Par l’instauration de la lex MOL, les tentatives de rachat hostiles deviennent presque impossibles à la Bourse hongroise. Or, cela ne touche pas que les entreprises les plus importantes d’un point de vue stratégique, mais aussi, en fonction de l’interprétation de la loi, n’importe quelle société qui y est représentée.

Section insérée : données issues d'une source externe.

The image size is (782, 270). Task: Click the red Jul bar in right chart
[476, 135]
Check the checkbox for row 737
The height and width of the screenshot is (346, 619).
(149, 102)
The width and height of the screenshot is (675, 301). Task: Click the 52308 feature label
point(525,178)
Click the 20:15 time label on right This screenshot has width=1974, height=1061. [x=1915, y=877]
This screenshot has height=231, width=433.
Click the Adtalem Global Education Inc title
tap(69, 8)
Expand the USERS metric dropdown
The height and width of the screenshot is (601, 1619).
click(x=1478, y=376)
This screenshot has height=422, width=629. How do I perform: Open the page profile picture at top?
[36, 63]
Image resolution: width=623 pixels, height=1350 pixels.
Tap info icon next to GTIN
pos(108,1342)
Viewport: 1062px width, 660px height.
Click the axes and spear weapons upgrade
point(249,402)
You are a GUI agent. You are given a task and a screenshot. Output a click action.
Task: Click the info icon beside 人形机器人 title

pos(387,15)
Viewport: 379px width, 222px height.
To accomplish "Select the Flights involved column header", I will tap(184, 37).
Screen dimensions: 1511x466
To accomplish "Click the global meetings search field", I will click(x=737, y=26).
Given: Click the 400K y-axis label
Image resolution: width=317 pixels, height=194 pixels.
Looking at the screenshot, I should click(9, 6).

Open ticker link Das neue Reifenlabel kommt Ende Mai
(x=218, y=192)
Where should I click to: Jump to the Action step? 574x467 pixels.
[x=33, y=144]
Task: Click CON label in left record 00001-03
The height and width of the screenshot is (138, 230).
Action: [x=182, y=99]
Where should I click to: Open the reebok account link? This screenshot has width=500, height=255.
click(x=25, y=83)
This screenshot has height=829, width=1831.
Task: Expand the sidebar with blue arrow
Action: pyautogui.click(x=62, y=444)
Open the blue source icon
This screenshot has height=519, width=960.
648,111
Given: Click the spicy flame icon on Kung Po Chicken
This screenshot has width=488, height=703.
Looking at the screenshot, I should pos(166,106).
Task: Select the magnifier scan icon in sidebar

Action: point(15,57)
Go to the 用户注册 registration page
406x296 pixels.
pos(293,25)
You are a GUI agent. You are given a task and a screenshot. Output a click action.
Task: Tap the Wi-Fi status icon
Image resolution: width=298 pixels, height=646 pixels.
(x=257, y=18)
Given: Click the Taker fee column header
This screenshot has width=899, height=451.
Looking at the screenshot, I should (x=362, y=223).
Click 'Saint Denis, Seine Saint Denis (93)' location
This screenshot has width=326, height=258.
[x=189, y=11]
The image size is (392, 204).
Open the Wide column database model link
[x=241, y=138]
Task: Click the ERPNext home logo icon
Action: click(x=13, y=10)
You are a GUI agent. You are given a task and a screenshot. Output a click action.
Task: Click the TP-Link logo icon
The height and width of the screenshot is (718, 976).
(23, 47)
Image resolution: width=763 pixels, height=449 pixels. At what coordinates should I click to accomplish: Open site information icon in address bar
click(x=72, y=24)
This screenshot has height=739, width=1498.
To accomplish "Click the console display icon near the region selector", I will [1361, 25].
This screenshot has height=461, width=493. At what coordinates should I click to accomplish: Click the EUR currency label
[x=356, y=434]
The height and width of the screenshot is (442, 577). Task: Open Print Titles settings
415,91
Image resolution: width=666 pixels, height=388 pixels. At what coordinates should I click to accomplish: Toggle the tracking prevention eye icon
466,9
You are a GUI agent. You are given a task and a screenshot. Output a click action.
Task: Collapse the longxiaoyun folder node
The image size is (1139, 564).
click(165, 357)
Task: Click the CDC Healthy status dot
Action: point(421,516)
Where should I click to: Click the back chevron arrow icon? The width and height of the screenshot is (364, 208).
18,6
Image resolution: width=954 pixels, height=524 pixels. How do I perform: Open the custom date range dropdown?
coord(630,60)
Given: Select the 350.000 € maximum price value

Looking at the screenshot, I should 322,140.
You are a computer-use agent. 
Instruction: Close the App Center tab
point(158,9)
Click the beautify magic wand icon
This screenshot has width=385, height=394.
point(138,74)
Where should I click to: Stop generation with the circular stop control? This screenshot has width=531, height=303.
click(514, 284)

Il faut cependant avouer que même avant l’intervention gouvernementale, l’alliance OMV–MOL avait très peu de chances de se réaliser. Fin septembre déjà, OMV avait fait une proposition d’achat discrète. Cette manœuvre avait certainement pour objectif d’exercer une pression sur les actionnaires de MOL et par conséquent sur sa direction. Et elle n’est pas restée sans retentissements… Les fonds de placement anglo-saxons qui disposent d'une très petite part dans MOL, ainsi qu'un groupe de promoteurs de Dubaï, qui possède 20% des actions de la société, ont indirectement épaulé OMV et ont salué la possible fusion qui, selon eux, entraînerait une augmentation des rendements et permettrait de résister plus efficacement aux menaces de monopole extérieures.

Le gouvernement a ainsi clairement exprimé sa position à travers cette mesure préventive, conforme à la réglementation communautaire en vigueur, puisque le nouveau géant gazier et pétrolier que souhaite créer le groupe autrichien créerait une situation de monopole sur le marché de l'énergie, inacceptable pour Bruxelles.

Le réveil du protectionnisme économique est toutefois révélateur d'un nouvel état de fait, à savoir que l'idée même d’Etat-nation soit réapparu, et que cette idée viole, en théorie, le principe de base de l’UE concernant la libre circulation des capitaux. L’acceptation de la lex MOL est dans ce sens un pas décisif et il est significatif qu'elle ait recueilli la majorité renforcée, ce qui signifie que le Fidesz l’a également soutenue. Il faut dire que le protectionnisme économique du plus grand parti d'opposition est une évidence...

L’affaire n’a cependant pas manqué de piquant, huit députés du Parti Socialiste (MSzP) ayant voté contre, et, ce, alors que la discipline de vote est traditionnellement très forte au sein de ce parti. Lajos Bokros, ancien ministre des finances, est clair à ce propos : selon lui, la lex MOL montre bien que l’Etat est prisonnier de certains groupes d’intérêt et que dans cette affaire, il protège les intérêts particuliers d’une minorité. Il qualifie ainsi « d'oligarchies économiques » les directions de l'OTP (Caisse d’Epargne Nationale) et de MOL, ce qui n'est pas tout à fait faux... La crème de l’élite économique a en effet toujours su se placer, y compris à l’époque du changement de régime, et elle a réussi à garder ses positions et son pouvoir indépendamment des changements politiques. La lex MOL en est peut-être la dernière preuve en date.